▶ _Work request_:
Every line in the records below between the one holding "Screen dimensions: 1400x868" and the one holding "Task: Click the 7.15% annual rate", inclusive, is to be set down exactly; all other lines are to be left out.

▶ _Material for this exercise_:
++++++++++++++++++++

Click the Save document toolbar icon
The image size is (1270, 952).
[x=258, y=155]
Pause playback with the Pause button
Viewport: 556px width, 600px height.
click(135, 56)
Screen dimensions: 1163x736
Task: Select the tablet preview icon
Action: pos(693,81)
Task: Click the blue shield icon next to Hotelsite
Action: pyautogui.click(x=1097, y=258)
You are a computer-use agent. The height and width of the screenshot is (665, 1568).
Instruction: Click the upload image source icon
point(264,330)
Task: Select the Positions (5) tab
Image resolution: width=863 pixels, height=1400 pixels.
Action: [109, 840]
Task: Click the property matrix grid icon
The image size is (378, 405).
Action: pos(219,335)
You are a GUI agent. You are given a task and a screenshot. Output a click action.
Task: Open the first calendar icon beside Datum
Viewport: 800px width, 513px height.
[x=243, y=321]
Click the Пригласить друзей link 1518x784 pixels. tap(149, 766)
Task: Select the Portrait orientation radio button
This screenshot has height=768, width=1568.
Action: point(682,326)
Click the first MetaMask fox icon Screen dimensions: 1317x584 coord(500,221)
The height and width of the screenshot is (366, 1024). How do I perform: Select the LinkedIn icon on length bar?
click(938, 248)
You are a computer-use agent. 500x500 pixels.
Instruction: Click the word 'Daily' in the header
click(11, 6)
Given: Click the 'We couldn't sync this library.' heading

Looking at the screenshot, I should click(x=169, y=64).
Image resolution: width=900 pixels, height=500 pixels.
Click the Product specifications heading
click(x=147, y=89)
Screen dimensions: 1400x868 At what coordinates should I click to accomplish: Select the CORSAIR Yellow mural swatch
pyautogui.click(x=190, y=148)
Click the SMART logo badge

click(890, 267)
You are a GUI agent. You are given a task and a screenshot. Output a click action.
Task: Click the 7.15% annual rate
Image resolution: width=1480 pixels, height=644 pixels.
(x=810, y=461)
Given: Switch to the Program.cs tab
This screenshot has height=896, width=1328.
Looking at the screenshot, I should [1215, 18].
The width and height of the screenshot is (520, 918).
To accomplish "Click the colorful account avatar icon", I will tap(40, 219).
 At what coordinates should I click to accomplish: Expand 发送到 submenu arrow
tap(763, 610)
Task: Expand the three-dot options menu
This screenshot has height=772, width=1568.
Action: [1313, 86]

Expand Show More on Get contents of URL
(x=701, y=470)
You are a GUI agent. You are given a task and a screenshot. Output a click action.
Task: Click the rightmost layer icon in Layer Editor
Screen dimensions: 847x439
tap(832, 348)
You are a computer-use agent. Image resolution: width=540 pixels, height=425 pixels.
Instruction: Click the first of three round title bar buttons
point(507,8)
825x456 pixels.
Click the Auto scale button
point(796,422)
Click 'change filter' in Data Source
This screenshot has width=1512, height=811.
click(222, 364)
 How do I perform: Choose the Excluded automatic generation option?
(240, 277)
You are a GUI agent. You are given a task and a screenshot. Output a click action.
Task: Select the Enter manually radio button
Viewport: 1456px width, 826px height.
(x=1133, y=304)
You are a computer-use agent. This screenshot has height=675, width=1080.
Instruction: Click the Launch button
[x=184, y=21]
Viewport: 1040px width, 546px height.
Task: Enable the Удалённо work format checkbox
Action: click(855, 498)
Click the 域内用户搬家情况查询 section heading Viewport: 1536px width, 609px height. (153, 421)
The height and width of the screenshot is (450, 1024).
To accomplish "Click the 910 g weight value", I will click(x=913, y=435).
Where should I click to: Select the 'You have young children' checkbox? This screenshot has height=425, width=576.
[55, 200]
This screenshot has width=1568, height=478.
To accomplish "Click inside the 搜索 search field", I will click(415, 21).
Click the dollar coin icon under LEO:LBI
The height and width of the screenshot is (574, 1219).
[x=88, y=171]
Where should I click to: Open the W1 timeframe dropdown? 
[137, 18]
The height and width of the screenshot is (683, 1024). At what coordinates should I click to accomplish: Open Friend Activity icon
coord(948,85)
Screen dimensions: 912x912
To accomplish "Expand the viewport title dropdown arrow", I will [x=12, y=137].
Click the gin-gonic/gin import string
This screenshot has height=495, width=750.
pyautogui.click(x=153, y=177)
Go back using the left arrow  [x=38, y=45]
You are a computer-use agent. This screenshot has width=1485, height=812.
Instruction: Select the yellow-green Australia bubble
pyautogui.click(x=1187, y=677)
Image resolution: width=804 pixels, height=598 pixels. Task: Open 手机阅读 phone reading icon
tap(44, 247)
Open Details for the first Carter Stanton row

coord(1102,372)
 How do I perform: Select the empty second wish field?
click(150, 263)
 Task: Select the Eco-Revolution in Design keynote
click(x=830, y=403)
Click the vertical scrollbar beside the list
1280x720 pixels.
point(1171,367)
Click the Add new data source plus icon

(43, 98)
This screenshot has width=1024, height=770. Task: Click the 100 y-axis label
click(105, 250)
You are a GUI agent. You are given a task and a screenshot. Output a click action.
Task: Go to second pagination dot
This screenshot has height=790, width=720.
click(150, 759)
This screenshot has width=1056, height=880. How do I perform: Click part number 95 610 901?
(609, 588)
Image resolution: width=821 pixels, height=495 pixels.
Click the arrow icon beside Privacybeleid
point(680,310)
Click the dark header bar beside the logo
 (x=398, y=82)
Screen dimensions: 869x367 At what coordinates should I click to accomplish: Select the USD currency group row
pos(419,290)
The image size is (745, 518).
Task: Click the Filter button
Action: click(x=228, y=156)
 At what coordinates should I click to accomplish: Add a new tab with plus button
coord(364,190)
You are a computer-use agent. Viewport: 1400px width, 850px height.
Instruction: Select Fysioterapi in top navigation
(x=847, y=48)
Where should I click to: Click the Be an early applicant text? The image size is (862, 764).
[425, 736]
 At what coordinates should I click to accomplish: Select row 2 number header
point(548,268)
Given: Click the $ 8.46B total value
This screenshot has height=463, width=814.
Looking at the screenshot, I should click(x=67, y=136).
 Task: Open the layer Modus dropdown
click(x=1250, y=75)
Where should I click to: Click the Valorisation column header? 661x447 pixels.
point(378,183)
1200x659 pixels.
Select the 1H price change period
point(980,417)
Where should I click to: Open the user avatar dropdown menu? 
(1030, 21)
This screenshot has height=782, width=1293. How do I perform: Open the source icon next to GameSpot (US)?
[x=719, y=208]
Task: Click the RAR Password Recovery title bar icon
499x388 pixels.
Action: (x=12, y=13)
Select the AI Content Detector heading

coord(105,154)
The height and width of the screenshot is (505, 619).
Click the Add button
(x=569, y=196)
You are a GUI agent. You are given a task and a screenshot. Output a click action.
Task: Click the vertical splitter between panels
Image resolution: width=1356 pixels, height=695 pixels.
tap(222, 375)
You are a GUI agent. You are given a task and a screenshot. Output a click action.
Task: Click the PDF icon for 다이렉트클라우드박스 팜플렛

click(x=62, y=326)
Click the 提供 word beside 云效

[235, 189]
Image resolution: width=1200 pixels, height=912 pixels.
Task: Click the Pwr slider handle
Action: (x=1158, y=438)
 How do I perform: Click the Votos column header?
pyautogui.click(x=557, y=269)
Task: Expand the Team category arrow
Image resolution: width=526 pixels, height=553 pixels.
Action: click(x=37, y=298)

++++++++++++++++++++

▶ _Answer below_:
Screen dimensions: 1400x868 At what coordinates should I click to accomplish: Select the CORSAIR Yellow mural swatch
pyautogui.click(x=190, y=148)
Click the SMART logo badge

click(890, 267)
You are a GUI agent. You are given a task and a screenshot. Output a click action.
Task: Click the 7.15% annual rate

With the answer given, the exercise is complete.